Ackman Is Finally Done With Valeant, Takes $2.8 Billion Loss and Will Step Down From Board

Ackman Is Finally Done With Valeant Takes $2.8 Billion Loss and Will Step Down From Board March 14, 2017
By Alex Keown, BioSpace.com Breaking News Staff

LAVAL, Quebec – And with a $2.8 billion loss, investor Bill Ackman is done with Valeant Pharmaceuticals .

A once staunch defender of the beleaguered company, Ackman said he has sold all of his shares of Valeant stock and will not stand for re-election to the company board of directors. Ackman joined Valeant’s board of directors in 2016 as part of an attempt to place the company under new guidance with a new chief executive officer, Joe Papa, who replaced former CEO Michael Pearson.

Shares of Valeant plunged more than 10 percent in pre-market trading to a low of $10.88 after news broke about Ackman dumping his investments. Ackman sold his shares for about $11 each, according to reports. Two years ago Valeant’s stock prices were valued as high as $263 per share.

At one point, Ackman owned about 10 percent of Valeant. However, as the company continued to face a crushing debt of more than $30 billion and continued fallout from possible accounting fraud related to the Valeant’s ties to the now shuttered specialty pharmacy company, Philidor Rx Services. Valeant has been under investigation by the U.S. attorney’s office in New York since last year following news of the Philidor accounting practices became known. In November, two former Valeant executives, Michael Pearson and Howard Schiller, were under investigation for their possible roles in the Philidor scandal.

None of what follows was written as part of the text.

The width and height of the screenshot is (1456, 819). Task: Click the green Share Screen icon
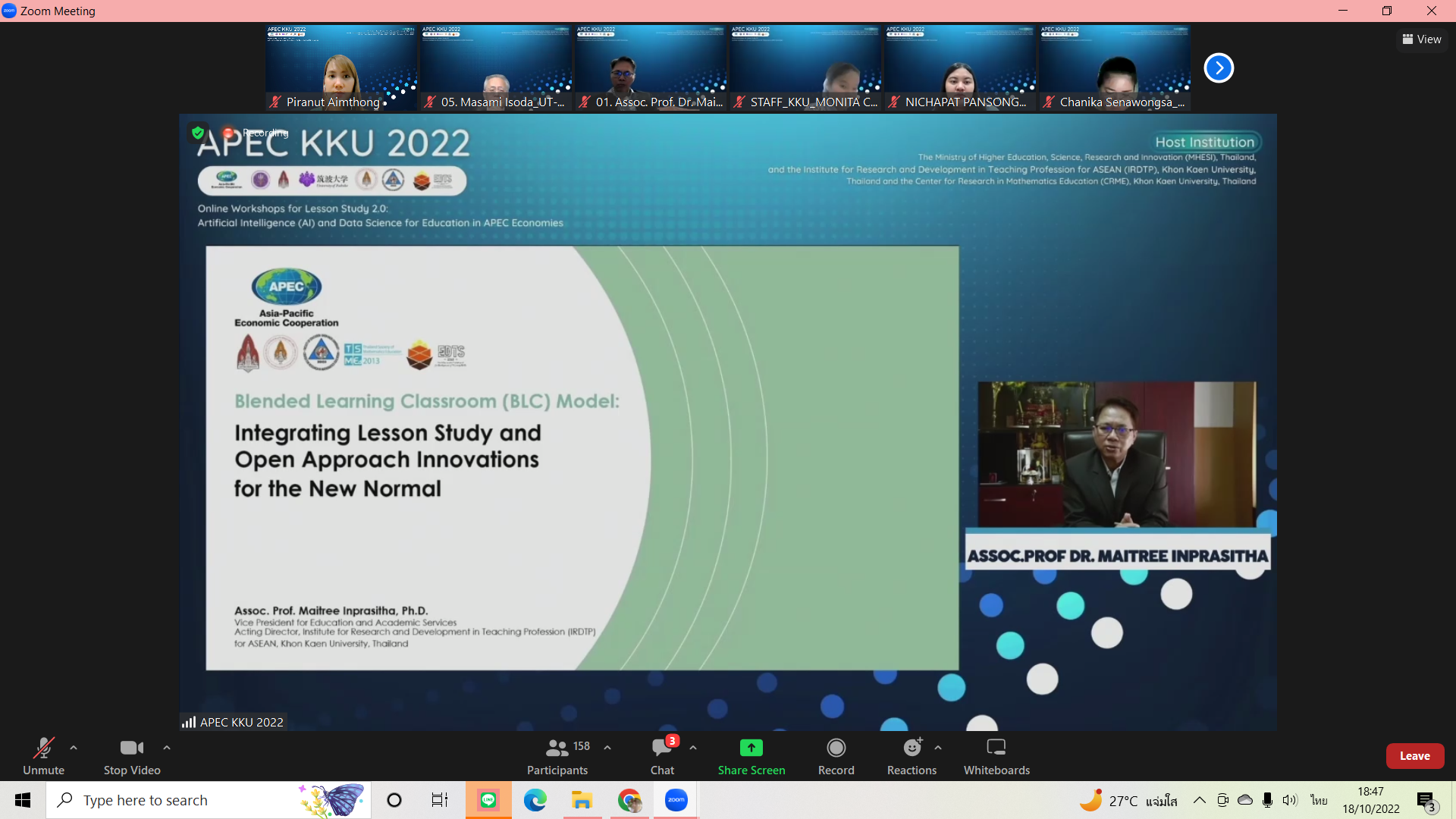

Problems with Valeant and Philidor were first raised by short-selling firm Citron Research, which called the Canadian company the “pharmaceutical Enron.”

But, the end of Ackman’s three-year tenure with the company may have already been in the tea leaves. In December, Ackman dumped about 3.5 million shares of Valeant that was owned by his investment firm, Pershing Capital Management. Coupled with the most recent stock dump, Ackman and Pershing have lost approximately $4 to $5 billion on its Valeant sell-offs.

Pershing said in a statement that the funds the firm had invested in Valeant represented “1.5% to 3% of the various Pershing Square funds; however, the investment required a disproportionately large amount of time and resources,” CNBC reported.

In hindsight, Ackman said he should have first sold off his shares of Valeant in 2015 when the Philidor scandal was revealed, Business Insider reported.

Ackman first became involved with Valeant in 2014 when he and Pershing backed Valeant’s attempts to acquire Allergan. They eventually lost out to Actavis, however there was some negative fallout from the Ackman and Valeant team-up. Both Ackman and Valeant are facing a shareholder lawsuit over alleged insider trading following the failure of that deal. Ackman acquired millions of shares of Allergan before Valeant made its attempt to acquire that company.